The New Yorker published the latest treatment of presumed 2020 presidential candidate Sen. Cory Booker and his “baby bonds” bill, one which followed an interesting but flawed trend in coverage of Booker’s proposal.
Booker’s bill, modeled after pre-Obama proposals from then-Sens. Jim DeMint, R-S.C., and Joe Biden, D-Del., would create “opportunity accounts,” or extremely regulated bank accounts with seed money and annual investments for low-income children to use for education and investments as they reach adulthood. The idea is neither awful nor fully baked.
But more than anything else, it ain’t reparations.
Unfortunately, just as Slate did in October, the New Yorker tied Booker’s plan to the idea of reparations.

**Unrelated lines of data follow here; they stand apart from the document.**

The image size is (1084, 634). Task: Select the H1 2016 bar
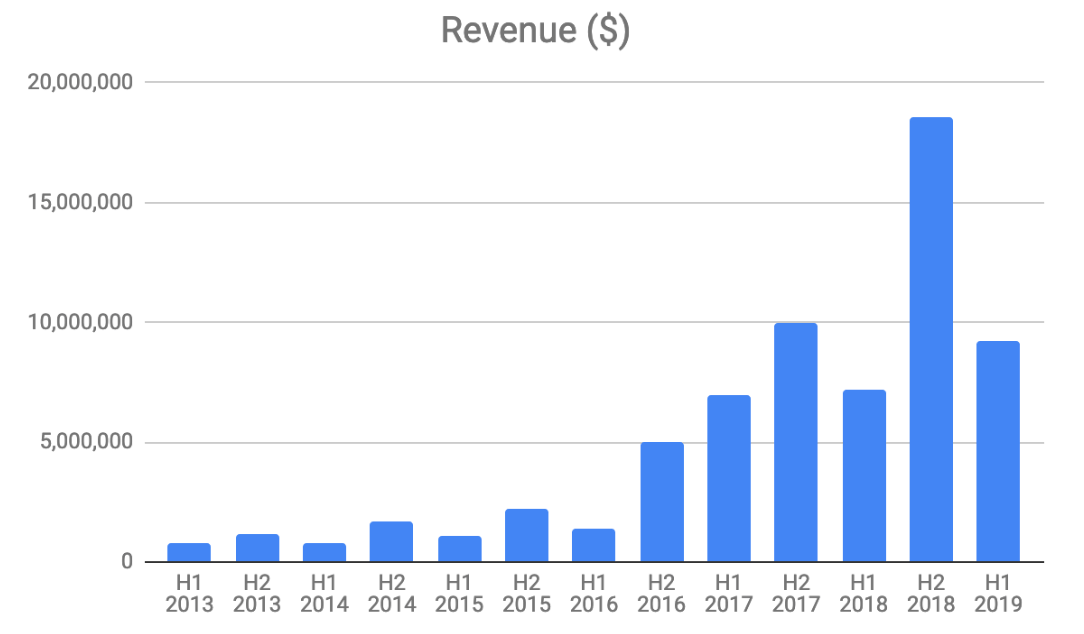[594, 546]
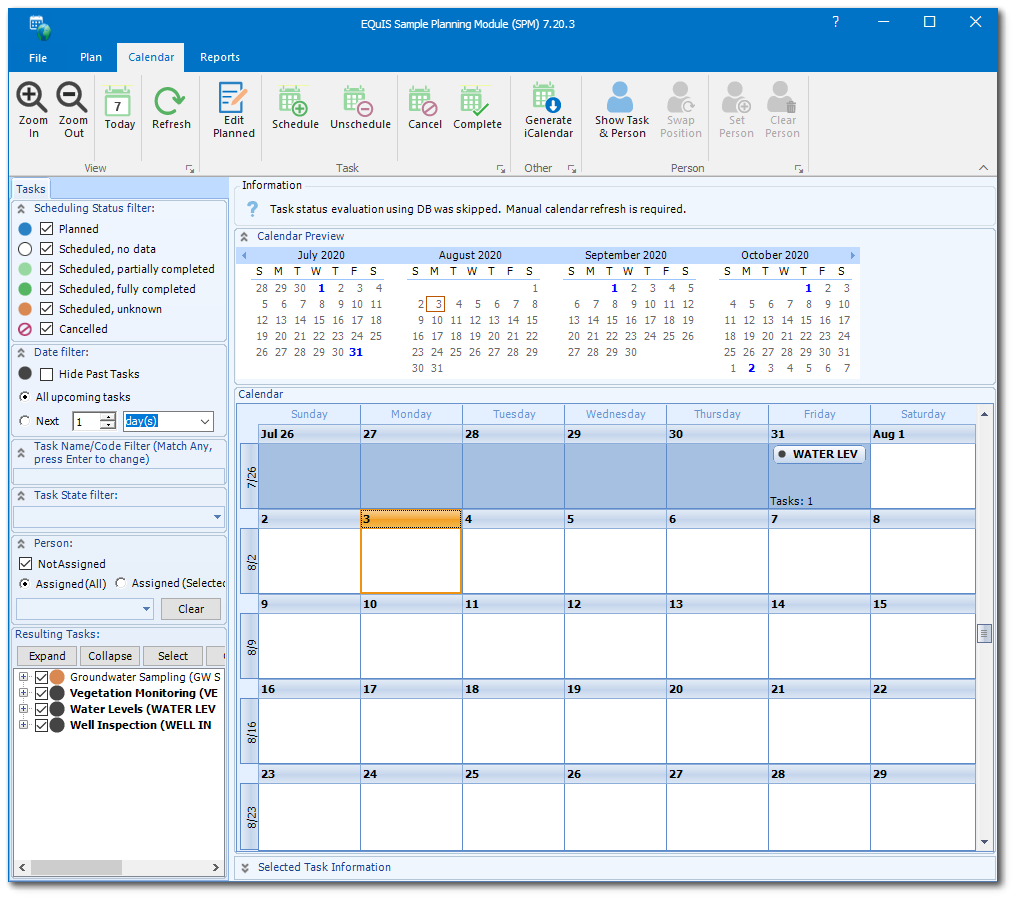The image size is (1014, 898).
Task: Generate an iCalendar file
Action: pyautogui.click(x=548, y=107)
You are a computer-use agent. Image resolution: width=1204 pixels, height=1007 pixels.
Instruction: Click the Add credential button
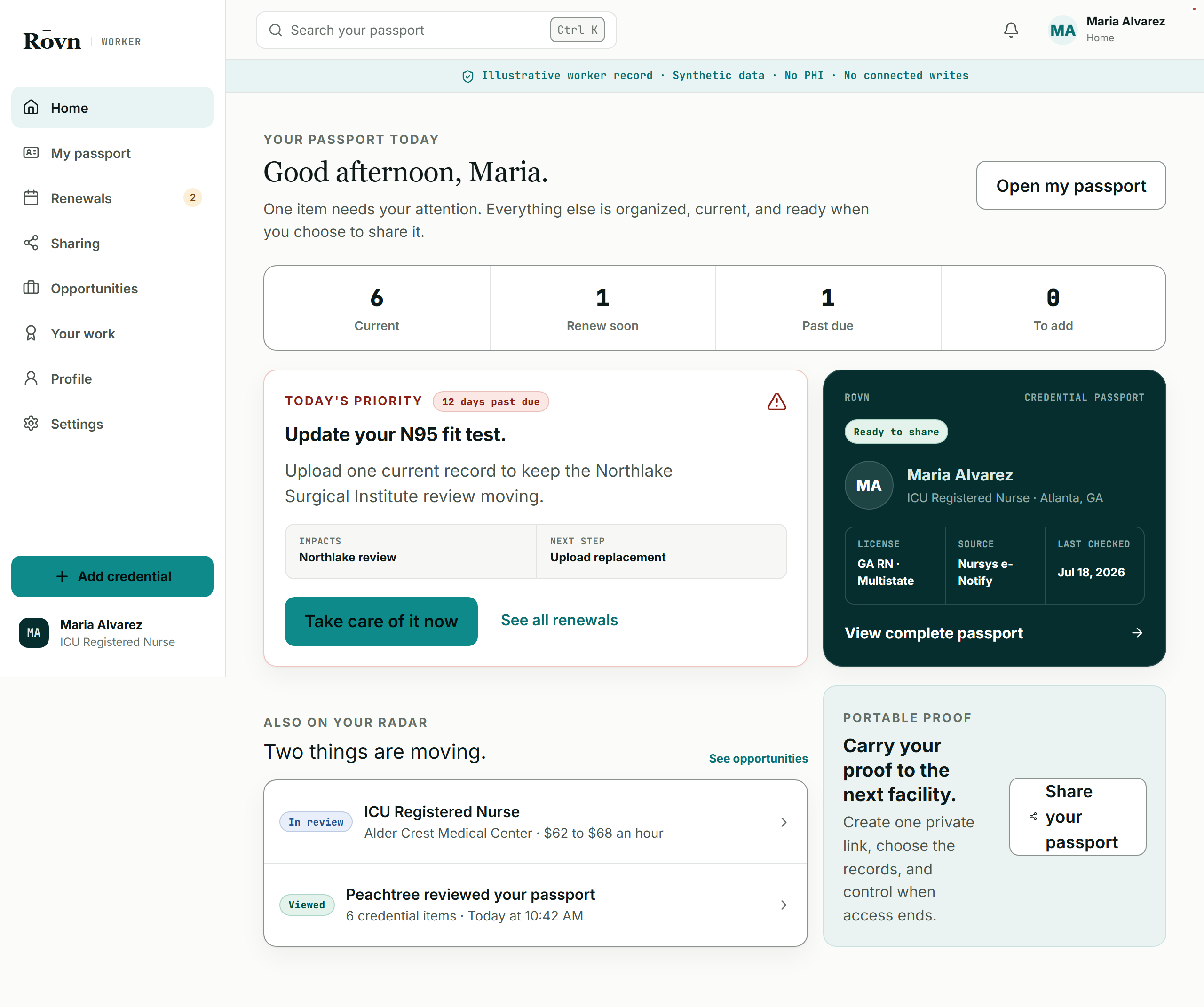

It’s not.
Booker has explicitly said that the plan is intended to close the racial wealth gap. That’s not a bad thing, especially when it means growing the pie for everyone. Starting with opportunity-based measures rather than outcome-based ones is something conservatives shouldn’t balk at. But although the New Yorker asserts that Booker’s plan “could transform the reparations debate,” uncritically citing economist William Darity, it won’t.
From an ethical perspective, conservatives shouldn’t necessarily just reject the notion of reparations in principle. It’s a complicated question. Reparations were promised during Reconstruction in the form of 40 acres and a mule, but the idea was never implemented. Black former slaves were not only never compensated for their work, but in fact they and their descendants were further punished throughout the Jim Crow era for their former state of servitude.
But all that aside, Booker’s plan doesn’t have anything to do with the reparations. Perhaps there’s even a very a subtle tinge of racism to the assumption that because he’s black, that must be his real aim.
Booker wants to issue money to children of all races in order to encourage savings and self-sufficiency in the long run. In contrast, the philosophy behind reparations is to pay back former slaves (or their descendants) for their uncompensated labor. Reparations aren’t for Latinos. They aren’t for Asian-Americans. And they certainly aren’t for whites.